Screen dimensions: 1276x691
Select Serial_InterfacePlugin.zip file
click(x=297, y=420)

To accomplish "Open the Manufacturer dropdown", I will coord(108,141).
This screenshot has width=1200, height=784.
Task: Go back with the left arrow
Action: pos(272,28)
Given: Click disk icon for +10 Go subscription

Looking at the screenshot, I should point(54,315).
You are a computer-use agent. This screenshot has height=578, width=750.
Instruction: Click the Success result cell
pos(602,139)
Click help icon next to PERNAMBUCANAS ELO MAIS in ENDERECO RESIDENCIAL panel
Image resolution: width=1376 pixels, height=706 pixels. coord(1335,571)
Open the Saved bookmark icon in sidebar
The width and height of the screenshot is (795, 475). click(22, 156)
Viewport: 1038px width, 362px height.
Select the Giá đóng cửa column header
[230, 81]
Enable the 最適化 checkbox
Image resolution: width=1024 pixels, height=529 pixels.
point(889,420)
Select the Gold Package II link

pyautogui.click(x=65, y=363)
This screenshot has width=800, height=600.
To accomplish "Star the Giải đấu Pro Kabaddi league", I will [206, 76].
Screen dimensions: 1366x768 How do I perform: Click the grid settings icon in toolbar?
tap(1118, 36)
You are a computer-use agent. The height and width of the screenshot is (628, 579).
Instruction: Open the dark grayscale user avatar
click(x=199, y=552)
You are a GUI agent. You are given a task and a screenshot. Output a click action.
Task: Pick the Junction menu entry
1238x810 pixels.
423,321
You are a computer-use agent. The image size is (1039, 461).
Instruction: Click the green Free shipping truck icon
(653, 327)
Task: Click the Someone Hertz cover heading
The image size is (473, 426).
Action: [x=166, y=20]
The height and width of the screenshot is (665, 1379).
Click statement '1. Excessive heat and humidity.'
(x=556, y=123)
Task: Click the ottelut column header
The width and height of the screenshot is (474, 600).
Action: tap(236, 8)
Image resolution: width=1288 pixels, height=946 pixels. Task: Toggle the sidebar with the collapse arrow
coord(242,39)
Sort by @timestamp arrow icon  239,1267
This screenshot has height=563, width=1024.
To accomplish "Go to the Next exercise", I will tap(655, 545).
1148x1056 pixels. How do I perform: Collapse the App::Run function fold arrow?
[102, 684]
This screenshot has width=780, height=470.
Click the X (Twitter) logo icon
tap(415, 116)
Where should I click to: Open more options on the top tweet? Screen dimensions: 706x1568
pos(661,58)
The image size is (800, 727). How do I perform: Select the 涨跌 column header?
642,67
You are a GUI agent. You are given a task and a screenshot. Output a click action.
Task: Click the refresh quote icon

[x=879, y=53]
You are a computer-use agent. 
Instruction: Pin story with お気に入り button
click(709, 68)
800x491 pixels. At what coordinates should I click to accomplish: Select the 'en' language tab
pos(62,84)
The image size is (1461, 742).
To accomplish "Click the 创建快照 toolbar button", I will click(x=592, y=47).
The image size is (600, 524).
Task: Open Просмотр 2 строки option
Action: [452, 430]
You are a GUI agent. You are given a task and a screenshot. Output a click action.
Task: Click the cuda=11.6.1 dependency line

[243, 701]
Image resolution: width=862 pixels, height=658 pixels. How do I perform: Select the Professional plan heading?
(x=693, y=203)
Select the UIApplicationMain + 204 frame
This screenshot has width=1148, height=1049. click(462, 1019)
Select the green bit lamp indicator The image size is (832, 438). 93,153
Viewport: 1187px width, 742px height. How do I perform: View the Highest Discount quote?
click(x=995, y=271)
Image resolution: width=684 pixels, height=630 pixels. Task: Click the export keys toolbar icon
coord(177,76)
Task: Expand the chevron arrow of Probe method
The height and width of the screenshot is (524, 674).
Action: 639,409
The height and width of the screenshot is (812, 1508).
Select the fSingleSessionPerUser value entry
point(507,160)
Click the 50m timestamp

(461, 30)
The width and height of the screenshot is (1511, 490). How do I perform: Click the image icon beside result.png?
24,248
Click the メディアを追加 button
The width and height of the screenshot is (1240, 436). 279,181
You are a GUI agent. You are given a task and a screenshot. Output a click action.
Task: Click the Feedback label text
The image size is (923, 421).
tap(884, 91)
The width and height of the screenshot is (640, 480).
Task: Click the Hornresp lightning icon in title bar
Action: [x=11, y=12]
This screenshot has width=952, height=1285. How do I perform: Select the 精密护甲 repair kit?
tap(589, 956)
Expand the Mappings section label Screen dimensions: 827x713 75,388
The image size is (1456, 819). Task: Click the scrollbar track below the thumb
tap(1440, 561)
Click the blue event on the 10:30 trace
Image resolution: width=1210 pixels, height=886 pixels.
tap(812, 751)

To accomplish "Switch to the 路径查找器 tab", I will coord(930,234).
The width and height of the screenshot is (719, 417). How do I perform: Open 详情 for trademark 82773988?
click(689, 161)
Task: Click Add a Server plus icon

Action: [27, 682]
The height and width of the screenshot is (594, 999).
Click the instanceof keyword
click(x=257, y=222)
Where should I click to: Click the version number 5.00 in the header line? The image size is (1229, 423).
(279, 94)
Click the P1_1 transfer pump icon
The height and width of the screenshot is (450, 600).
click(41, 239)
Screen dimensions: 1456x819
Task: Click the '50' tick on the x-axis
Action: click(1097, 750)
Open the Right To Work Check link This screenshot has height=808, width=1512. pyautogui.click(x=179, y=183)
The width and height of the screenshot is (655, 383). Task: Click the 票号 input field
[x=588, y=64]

════════

▶ Task prompt: Reproduce the listing above line for line, with no changes.

▶ Task answer:
Screen dimensions: 1276x691
Select Serial_InterfacePlugin.zip file
click(x=297, y=420)

To accomplish "Open the Manufacturer dropdown", I will coord(108,141).
This screenshot has width=1200, height=784.
Task: Go back with the left arrow
Action: pos(272,28)
Given: Click disk icon for +10 Go subscription

Looking at the screenshot, I should point(54,315).
You are a computer-use agent. This screenshot has height=578, width=750.
Instruction: Click the Success result cell
pos(602,139)
Click help icon next to PERNAMBUCANAS ELO MAIS in ENDERECO RESIDENCIAL panel
Image resolution: width=1376 pixels, height=706 pixels. coord(1335,571)
Open the Saved bookmark icon in sidebar
The width and height of the screenshot is (795, 475). click(22, 156)
Viewport: 1038px width, 362px height.
Select the Giá đóng cửa column header
[230, 81]
Enable the 最適化 checkbox
Image resolution: width=1024 pixels, height=529 pixels.
point(889,420)
Select the Gold Package II link

pyautogui.click(x=65, y=363)
This screenshot has width=800, height=600.
To accomplish "Star the Giải đấu Pro Kabaddi league", I will [206, 76].
Screen dimensions: 1366x768 How do I perform: Click the grid settings icon in toolbar?
tap(1118, 36)
You are a computer-use agent. The height and width of the screenshot is (628, 579).
Instruction: Open the dark grayscale user avatar
click(x=199, y=552)
You are a GUI agent. You are given a task and a screenshot. Output a click action.
Task: Pick the Junction menu entry
1238x810 pixels.
423,321
You are a computer-use agent. The image size is (1039, 461).
Instruction: Click the green Free shipping truck icon
(653, 327)
Task: Click the Someone Hertz cover heading
The image size is (473, 426).
Action: [x=166, y=20]
The height and width of the screenshot is (665, 1379).
Click statement '1. Excessive heat and humidity.'
(x=556, y=123)
Task: Click the ottelut column header
The width and height of the screenshot is (474, 600).
Action: tap(236, 8)
Image resolution: width=1288 pixels, height=946 pixels. Task: Toggle the sidebar with the collapse arrow
coord(242,39)
Sort by @timestamp arrow icon  239,1267
This screenshot has height=563, width=1024.
To accomplish "Go to the Next exercise", I will tap(655, 545).
1148x1056 pixels. How do I perform: Collapse the App::Run function fold arrow?
[102, 684]
This screenshot has width=780, height=470.
Click the X (Twitter) logo icon
tap(415, 116)
Where should I click to: Open more options on the top tweet? Screen dimensions: 706x1568
pos(661,58)
The image size is (800, 727). How do I perform: Select the 涨跌 column header?
642,67
You are a GUI agent. You are given a task and a screenshot. Output a click action.
Task: Click the refresh quote icon

[x=879, y=53]
You are a computer-use agent. 
Instruction: Pin story with お気に入り button
click(709, 68)
800x491 pixels. At what coordinates should I click to accomplish: Select the 'en' language tab
pos(62,84)
The image size is (1461, 742).
To accomplish "Click the 创建快照 toolbar button", I will click(x=592, y=47).
The image size is (600, 524).
Task: Open Просмотр 2 строки option
Action: [452, 430]
You are a GUI agent. You are given a task and a screenshot. Output a click action.
Task: Click the cuda=11.6.1 dependency line

[243, 701]
Image resolution: width=862 pixels, height=658 pixels. How do I perform: Select the Professional plan heading?
(x=693, y=203)
Select the UIApplicationMain + 204 frame
This screenshot has width=1148, height=1049. click(462, 1019)
Select the green bit lamp indicator The image size is (832, 438). 93,153
Viewport: 1187px width, 742px height. How do I perform: View the Highest Discount quote?
click(x=995, y=271)
Image resolution: width=684 pixels, height=630 pixels. Task: Click the export keys toolbar icon
coord(177,76)
Task: Expand the chevron arrow of Probe method
The height and width of the screenshot is (524, 674).
Action: 639,409
The height and width of the screenshot is (812, 1508).
Select the fSingleSessionPerUser value entry
point(507,160)
Click the 50m timestamp

(461, 30)
The width and height of the screenshot is (1511, 490). How do I perform: Click the image icon beside result.png?
24,248
Click the メディアを追加 button
The width and height of the screenshot is (1240, 436). 279,181
You are a GUI agent. You are given a task and a screenshot. Output a click action.
Task: Click the Feedback label text
The image size is (923, 421).
tap(884, 91)
The width and height of the screenshot is (640, 480).
Task: Click the Hornresp lightning icon in title bar
Action: [x=11, y=12]
This screenshot has width=952, height=1285. How do I perform: Select the 精密护甲 repair kit?
tap(589, 956)
Expand the Mappings section label Screen dimensions: 827x713 75,388
The image size is (1456, 819). Task: Click the scrollbar track below the thumb
tap(1440, 561)
Click the blue event on the 10:30 trace
Image resolution: width=1210 pixels, height=886 pixels.
tap(812, 751)

To accomplish "Switch to the 路径查找器 tab", I will coord(930,234).
The width and height of the screenshot is (719, 417). How do I perform: Open 详情 for trademark 82773988?
click(689, 161)
Task: Click Add a Server plus icon

Action: [27, 682]
The height and width of the screenshot is (594, 999).
Click the instanceof keyword
click(x=257, y=222)
Where should I click to: Click the version number 5.00 in the header line? The image size is (1229, 423).
(279, 94)
Click the P1_1 transfer pump icon
The height and width of the screenshot is (450, 600).
click(41, 239)
Screen dimensions: 1456x819
Task: Click the '50' tick on the x-axis
Action: click(1097, 750)
Open the Right To Work Check link This screenshot has height=808, width=1512. pyautogui.click(x=179, y=183)
The width and height of the screenshot is (655, 383). Task: Click the 票号 input field
[x=588, y=64]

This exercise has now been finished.